Friday 21 November 2014

Cancer Survival Figures 'Double' Since 1970s

Cancer Research UK announced in 2010 that Survival rates for some cancers have doubled over the past four decades. People with breast, bowel and ovarian cancers, and non-Hodgkin's lymphoma, are now twice as likely to survive for at least 10 years than in the 1970s. Cancer Research UK's figures show leukaemia survival is now four times as high, although the charity warned there was still much work to do.

Source: Cancer Research UK 2010
And that improvement trend is continuing. As of October 2014, the Office For National Statistics (ONS) reported that most people diagnosed with cancer in England in recent years are surviving for longer, according to the latest statistics. Eighty per cent of those with breast, prostate and skin cancer are living for five years after diagnosis. The figure is 90% for testicular cancer.
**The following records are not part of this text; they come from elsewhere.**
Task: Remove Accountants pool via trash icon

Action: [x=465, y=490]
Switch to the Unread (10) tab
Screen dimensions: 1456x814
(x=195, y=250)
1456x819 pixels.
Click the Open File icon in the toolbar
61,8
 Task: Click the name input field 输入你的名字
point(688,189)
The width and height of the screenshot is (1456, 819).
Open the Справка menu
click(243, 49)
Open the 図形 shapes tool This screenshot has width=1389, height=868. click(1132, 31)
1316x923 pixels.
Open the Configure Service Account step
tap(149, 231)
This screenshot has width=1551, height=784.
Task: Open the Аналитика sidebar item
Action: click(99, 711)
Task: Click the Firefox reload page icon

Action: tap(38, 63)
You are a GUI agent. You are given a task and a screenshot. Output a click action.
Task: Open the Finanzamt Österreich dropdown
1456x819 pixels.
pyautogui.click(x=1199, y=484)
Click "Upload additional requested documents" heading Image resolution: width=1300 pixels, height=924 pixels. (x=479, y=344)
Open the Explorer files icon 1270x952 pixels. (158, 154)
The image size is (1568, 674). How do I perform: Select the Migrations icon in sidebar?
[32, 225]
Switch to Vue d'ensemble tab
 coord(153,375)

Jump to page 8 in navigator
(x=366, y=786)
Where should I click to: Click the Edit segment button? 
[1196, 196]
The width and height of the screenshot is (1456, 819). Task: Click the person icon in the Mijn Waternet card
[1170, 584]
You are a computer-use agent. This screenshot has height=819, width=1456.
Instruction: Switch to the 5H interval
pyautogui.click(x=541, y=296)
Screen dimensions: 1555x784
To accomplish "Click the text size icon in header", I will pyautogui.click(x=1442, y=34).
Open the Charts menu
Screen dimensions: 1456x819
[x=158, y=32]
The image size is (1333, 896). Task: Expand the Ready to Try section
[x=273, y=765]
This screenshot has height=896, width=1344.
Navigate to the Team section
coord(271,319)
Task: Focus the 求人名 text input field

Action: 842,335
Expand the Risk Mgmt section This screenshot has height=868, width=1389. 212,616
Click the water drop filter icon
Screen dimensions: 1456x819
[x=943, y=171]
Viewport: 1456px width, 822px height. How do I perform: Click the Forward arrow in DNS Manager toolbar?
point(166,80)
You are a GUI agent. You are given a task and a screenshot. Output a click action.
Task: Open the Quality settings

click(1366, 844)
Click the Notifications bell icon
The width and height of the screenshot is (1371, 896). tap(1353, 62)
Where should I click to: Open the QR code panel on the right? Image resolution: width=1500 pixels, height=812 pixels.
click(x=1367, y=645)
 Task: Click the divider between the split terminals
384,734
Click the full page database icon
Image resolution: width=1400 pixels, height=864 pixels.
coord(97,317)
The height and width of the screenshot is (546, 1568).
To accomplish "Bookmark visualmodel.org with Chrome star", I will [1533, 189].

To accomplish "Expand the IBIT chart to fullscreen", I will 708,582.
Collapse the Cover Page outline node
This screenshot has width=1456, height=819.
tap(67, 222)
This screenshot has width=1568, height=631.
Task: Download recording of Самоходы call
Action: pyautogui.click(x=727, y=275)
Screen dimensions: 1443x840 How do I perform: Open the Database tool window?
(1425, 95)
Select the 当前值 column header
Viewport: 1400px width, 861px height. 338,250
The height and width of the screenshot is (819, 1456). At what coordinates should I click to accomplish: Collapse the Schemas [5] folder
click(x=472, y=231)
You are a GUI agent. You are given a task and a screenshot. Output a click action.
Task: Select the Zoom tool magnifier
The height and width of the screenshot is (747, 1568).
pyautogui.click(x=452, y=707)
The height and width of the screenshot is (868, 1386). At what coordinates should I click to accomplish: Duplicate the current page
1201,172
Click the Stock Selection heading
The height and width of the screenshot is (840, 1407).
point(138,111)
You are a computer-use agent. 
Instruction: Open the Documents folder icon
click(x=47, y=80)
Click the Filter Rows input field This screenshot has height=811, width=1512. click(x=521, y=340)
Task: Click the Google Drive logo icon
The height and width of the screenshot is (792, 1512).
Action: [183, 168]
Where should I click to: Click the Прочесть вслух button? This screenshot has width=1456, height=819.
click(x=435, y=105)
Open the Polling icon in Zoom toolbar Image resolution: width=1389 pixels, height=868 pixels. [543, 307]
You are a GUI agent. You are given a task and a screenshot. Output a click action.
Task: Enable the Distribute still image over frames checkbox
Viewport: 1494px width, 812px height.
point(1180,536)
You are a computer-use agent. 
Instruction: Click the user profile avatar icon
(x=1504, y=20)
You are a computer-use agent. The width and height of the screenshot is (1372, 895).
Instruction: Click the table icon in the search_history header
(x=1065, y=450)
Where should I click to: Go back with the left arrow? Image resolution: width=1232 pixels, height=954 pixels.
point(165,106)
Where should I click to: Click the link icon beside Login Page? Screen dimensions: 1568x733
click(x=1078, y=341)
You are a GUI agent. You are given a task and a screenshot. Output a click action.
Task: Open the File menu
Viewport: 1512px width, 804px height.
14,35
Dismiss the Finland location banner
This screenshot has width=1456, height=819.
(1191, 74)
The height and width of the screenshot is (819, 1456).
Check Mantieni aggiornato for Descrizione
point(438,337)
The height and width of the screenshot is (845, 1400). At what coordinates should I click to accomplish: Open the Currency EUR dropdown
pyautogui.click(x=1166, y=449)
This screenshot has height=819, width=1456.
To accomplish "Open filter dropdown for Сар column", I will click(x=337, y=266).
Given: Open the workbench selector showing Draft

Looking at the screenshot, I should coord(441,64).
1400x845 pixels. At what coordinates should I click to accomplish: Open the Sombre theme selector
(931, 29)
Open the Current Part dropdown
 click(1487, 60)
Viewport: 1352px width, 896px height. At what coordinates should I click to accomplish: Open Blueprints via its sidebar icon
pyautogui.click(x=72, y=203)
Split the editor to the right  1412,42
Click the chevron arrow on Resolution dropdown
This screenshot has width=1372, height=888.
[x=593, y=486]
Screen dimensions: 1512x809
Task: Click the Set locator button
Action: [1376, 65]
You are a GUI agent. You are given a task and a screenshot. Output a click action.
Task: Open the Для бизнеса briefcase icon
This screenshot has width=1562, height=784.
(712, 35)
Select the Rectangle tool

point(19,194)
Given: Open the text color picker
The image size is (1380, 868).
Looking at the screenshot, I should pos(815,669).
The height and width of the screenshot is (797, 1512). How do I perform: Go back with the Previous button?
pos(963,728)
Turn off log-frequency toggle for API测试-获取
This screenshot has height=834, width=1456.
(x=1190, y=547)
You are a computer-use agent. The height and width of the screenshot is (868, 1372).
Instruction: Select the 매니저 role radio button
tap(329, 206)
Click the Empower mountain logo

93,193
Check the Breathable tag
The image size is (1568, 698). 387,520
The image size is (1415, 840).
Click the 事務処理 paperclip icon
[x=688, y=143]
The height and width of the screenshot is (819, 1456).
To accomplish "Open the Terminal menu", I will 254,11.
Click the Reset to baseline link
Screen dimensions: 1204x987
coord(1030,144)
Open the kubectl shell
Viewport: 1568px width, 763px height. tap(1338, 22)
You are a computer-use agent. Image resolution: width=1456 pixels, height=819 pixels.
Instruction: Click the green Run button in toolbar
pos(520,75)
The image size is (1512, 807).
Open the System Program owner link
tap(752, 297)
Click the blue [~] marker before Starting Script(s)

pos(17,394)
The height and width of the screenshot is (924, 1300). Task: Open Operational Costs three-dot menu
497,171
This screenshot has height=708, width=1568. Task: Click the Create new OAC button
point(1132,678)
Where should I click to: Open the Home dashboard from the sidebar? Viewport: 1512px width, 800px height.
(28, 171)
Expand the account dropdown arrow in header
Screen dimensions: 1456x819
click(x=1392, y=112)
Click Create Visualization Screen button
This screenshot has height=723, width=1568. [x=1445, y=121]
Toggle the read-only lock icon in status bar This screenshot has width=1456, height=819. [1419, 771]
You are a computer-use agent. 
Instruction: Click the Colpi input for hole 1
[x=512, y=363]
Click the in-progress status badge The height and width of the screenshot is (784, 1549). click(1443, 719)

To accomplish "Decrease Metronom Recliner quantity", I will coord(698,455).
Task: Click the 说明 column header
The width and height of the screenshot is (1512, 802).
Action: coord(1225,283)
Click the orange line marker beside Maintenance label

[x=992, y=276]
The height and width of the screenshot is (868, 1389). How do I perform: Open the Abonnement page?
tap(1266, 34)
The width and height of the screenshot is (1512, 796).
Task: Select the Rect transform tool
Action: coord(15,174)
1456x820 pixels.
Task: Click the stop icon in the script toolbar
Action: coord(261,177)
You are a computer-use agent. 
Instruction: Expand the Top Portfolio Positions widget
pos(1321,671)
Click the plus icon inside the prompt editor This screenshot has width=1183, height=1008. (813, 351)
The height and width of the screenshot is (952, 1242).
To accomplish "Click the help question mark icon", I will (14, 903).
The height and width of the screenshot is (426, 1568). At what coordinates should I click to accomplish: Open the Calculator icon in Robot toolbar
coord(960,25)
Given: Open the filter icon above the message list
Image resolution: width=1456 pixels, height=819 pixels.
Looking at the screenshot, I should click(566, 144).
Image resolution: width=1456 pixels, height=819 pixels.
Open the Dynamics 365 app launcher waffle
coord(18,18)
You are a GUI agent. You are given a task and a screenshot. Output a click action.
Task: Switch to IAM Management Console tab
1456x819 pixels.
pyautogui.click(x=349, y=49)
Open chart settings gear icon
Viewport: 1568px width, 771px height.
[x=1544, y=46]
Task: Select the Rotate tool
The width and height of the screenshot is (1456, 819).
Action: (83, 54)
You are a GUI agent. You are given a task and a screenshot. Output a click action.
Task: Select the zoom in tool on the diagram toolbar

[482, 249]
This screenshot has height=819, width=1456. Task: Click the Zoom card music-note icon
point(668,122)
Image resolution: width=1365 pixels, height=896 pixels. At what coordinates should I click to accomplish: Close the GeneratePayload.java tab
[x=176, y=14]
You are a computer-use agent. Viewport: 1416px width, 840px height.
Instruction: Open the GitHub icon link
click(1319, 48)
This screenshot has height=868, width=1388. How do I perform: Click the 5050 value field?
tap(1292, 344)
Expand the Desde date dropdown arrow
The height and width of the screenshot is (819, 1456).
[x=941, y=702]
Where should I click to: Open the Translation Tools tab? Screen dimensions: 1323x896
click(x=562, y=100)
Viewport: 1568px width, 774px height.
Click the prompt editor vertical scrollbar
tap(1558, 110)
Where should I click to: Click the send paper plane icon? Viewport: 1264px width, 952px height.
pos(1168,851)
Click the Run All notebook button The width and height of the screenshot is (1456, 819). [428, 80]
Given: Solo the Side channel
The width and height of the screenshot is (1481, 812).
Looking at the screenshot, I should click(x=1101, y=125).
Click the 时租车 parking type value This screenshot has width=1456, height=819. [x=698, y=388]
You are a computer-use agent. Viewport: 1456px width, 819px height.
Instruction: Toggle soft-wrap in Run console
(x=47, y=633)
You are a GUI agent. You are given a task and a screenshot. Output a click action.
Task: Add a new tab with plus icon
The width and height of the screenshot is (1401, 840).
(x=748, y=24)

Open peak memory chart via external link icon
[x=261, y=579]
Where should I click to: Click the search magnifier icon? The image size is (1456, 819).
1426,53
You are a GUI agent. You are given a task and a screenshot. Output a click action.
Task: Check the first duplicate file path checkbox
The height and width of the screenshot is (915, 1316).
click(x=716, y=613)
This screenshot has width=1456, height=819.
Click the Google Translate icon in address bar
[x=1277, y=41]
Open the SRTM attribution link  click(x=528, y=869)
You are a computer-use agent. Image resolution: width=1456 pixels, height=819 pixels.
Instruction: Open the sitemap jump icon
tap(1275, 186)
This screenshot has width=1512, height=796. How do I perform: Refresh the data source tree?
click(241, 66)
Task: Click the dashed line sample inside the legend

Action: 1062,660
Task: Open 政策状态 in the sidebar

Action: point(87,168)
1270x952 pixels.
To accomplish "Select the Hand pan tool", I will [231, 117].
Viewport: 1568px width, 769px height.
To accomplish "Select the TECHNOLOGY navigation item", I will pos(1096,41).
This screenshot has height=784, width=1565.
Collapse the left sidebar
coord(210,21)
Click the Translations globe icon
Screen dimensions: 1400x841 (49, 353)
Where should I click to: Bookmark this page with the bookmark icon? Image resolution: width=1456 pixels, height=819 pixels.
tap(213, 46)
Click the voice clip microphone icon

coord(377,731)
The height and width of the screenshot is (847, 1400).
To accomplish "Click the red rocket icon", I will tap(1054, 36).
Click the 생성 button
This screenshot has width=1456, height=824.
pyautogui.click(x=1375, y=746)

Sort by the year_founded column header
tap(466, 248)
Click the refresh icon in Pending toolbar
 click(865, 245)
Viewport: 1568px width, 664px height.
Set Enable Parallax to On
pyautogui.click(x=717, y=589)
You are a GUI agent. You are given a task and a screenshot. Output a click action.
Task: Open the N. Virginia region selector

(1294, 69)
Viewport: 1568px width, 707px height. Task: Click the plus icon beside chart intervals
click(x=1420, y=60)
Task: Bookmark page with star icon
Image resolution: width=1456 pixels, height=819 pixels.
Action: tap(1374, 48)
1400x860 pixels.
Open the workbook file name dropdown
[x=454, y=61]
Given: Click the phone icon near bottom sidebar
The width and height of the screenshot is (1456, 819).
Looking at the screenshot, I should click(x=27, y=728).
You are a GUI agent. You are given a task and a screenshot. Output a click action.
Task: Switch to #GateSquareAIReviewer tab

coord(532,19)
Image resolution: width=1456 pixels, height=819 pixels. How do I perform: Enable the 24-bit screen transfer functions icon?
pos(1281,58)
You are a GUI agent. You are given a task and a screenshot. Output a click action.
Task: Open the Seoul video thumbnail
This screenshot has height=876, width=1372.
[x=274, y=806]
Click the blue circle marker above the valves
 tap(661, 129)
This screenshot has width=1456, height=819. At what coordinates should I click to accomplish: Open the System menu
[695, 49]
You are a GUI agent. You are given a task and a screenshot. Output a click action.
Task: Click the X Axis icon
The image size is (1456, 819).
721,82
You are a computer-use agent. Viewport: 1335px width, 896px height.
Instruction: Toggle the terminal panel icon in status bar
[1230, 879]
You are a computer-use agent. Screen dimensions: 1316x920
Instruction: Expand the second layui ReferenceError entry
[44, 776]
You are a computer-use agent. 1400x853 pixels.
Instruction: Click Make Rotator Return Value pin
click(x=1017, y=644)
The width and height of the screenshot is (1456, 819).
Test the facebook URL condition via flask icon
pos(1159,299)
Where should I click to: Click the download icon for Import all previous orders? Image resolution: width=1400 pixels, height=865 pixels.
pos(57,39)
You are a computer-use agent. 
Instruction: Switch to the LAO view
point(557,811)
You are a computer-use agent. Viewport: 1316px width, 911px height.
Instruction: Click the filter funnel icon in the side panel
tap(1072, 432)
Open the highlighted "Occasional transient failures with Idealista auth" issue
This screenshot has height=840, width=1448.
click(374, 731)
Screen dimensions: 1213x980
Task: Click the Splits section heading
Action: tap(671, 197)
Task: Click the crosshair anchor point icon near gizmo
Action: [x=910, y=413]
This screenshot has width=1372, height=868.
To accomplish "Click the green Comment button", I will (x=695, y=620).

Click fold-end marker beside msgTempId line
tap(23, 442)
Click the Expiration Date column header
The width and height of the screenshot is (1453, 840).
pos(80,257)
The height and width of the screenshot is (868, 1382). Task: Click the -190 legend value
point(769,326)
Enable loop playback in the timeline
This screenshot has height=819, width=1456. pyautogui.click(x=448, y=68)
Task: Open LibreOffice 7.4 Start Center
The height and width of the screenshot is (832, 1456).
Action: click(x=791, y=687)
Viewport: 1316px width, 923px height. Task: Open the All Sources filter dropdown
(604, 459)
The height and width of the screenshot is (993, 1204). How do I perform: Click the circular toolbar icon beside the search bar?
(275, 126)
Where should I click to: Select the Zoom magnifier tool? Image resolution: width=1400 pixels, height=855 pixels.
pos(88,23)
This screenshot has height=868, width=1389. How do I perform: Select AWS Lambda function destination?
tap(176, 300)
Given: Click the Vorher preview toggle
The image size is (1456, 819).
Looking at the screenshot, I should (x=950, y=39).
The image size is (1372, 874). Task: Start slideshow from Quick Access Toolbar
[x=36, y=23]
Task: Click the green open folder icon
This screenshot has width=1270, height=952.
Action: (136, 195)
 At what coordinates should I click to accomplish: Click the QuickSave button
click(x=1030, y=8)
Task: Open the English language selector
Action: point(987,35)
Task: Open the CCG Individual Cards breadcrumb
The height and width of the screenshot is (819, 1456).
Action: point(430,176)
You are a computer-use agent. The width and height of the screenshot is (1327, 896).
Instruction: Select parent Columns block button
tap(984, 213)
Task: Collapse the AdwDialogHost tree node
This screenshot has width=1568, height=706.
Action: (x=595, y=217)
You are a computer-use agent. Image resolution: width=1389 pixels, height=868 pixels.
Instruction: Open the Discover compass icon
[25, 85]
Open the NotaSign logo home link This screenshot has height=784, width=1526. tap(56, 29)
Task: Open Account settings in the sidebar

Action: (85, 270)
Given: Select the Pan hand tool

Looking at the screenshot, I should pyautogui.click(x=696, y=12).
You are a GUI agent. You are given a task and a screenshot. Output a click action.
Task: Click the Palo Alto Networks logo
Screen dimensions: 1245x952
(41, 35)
Meanwhile, Cancer Research UK's current projections for the mortality rates from all cancers also shows a promising trend, namely that whilst mortality rates were relatively stable between the early 1970's and the early 1990's, they started to decline in the early 1990's and the current projections suggest that this decline in mortality rates will continue:

Source: Cancer Research UK
It's by no means party time yet, of course. That's why we should all be ploughing everything we can into charities like Cancer Research UK and individual causes that are rasing money on behalf of them, such as the wonderful Tash's Bashes from personal experience.